Monday, January 25, 2010

Reeling Backward: "Man Hunt"


Boy, what a great movie "Man Hunt" could have been.

This 1941 historical thriller had a great concept: A famous British hunter takes a shot at Adolf Hitler before the outbreak of war, and then is hunted down by German thugs who want to make a political spectacle out of him. And it's directed by the great German filmmaker Fritz Lang ("Metropolis"), who was a master of mood and shadow.

Unfortunately, the film suffers from a series of bad missteps.

Start with the terrible performance by Walter Pidgeon, whose Alan Thorndike is a puckish rogue one minute, then a mournful victim the next, and finally a stalwart hero. There's no anguish to the man, so that even when the Nazis are beating him mercilessly or tracking Thorndike through the streets of London, we don't really feel his peril. Pidgeon was certainly no hack, but I think he was badly miscast in this movie.

The romance portion of the film also brings it to a dead stop every time Joan Bennett is onscreen, playing a Cockney girl who lends Thorndike a hand. She falls in love with him almost instantly, and keeps stubbornly insisting that he bring her along while he flees the Germans. He protests, but keeps giving in to the pouty, pathetic masher.

The Nazis, being no fools, eventually catch up with and kill her. I silently cheered.

There are some other nice supporting performances. George Sanders is great as a Nazi (who just happens to speak with a perfect British accent), wears a monocle (didn't all Germans?) and fashions himself to be a hunter the equal of Thorndike. And a very young Roddy McDowall has a neat turn as a cabin boy who smuggles Thorndike aboard his ship during his escape.

What "Man Hunt" does have is the visual genius of Fritz Lang. The great director seemed to command shadows to bend to his will, pooling in inky depths or slitting across an alley scene in a way that subtly throws everything into a creepy off-kilter slant.

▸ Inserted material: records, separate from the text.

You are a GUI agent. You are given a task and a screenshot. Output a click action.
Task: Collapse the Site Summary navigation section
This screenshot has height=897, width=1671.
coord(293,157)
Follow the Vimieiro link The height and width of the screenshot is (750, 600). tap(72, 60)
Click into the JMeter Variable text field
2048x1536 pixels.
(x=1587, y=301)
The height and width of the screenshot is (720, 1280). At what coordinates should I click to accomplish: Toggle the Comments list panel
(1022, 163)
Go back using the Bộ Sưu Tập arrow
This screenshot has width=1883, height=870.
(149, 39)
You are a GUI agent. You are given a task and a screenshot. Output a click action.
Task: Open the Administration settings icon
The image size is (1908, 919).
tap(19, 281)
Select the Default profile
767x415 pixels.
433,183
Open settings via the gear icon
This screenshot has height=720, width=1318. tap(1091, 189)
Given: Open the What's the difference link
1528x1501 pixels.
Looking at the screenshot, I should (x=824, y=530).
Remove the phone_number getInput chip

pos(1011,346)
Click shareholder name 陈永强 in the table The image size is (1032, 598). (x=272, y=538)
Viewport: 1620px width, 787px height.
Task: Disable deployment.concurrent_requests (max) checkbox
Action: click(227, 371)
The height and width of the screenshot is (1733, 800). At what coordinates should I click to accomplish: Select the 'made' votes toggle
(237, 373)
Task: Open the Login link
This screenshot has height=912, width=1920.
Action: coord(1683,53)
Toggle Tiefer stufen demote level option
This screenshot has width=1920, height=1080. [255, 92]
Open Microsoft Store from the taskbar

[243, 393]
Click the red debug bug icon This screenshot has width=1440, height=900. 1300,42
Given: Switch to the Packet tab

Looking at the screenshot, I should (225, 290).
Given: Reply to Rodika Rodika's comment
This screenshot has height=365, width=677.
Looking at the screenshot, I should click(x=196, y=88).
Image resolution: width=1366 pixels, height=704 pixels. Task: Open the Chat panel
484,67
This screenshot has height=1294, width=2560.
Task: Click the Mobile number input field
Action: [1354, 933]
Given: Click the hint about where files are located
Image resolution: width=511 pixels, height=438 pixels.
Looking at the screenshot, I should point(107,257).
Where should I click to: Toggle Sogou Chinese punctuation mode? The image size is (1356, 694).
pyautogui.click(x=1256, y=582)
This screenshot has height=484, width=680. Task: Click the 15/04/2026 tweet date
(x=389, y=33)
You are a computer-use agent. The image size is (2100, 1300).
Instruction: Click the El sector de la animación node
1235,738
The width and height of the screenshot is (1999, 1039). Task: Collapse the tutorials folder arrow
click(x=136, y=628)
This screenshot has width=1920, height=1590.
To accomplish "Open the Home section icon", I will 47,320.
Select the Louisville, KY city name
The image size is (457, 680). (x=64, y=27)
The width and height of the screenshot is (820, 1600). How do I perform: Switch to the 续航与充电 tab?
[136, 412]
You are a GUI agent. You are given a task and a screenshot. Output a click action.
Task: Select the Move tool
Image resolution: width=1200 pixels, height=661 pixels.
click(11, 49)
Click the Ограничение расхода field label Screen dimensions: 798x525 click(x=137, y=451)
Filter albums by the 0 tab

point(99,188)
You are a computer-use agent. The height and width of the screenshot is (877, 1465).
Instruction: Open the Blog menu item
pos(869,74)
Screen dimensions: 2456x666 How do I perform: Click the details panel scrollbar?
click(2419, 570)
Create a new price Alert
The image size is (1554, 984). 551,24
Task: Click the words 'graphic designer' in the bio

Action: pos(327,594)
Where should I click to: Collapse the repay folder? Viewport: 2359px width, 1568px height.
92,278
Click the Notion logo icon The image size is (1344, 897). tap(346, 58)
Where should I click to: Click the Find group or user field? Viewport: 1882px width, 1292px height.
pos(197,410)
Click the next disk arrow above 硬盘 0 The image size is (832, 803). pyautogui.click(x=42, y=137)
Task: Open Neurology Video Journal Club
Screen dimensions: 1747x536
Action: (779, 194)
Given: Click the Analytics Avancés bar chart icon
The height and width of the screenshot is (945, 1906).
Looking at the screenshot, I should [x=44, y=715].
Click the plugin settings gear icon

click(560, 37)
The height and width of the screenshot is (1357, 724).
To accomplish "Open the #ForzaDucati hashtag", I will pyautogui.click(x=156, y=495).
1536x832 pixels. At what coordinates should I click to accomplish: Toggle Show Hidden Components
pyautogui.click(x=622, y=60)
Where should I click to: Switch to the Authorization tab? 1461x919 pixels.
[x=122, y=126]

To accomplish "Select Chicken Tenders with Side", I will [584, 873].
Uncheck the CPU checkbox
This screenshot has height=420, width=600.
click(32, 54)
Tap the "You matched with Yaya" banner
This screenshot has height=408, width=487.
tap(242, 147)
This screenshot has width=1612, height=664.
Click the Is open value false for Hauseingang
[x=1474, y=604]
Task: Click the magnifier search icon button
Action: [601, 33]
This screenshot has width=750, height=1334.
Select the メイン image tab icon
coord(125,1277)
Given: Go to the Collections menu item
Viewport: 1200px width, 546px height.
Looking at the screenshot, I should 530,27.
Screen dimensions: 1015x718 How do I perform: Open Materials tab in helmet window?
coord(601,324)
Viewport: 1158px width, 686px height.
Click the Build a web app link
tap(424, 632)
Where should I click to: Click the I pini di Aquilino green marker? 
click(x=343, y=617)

The film's signature scene is when Thorndike flees into a subway tunnel while being chased by a never-named villain, played by John Carradine in a nearly wordless role. Dressed all in black, his famously spare frame and skull-like face looming, Carradine stalks Thorndike with a sword-cane. The way the circular maw of the tunnel envelops the villain is signature Lang, who had a talent for making inanimate objects take on a life of their own.

The opening sequence is quite gripping. Thorndike, a great hunter who has grown bored with killing animals, decides to conduct a "sporting stalk" of the most challenging game in the world: Hitler himself. He stealthily makes his way to Hitler's Bavarian chateau, carefully lines up a shot through his telescopic rifle sights, pulls the trigger and... nothing but a click. He's doing it merely to prove to himself that he can, throwing a little mock salute at the Fuhrer before starting to depart.

But then there's a great moment where he pauses, returns to his sights and loads a cartridge into his rifle. He's just starting to line up a live shot when a German soldier spots him and pounces on him.

Would Thorndike really have assassinated Hitler? If screenwriter Dudley Nichols, working from the novel by Geoffrey Household, had had a little more imagination, he would have made this the central question of the film -- Thorndike, who considers himself a gentleman, tortured by the notion that he could be just as murderous as the men now pursuing him.

"Man Hunt" is still a worthwhile film, if only to adore Fritz Lang's gorgeous black-and-white compositions, and to consider what might have been.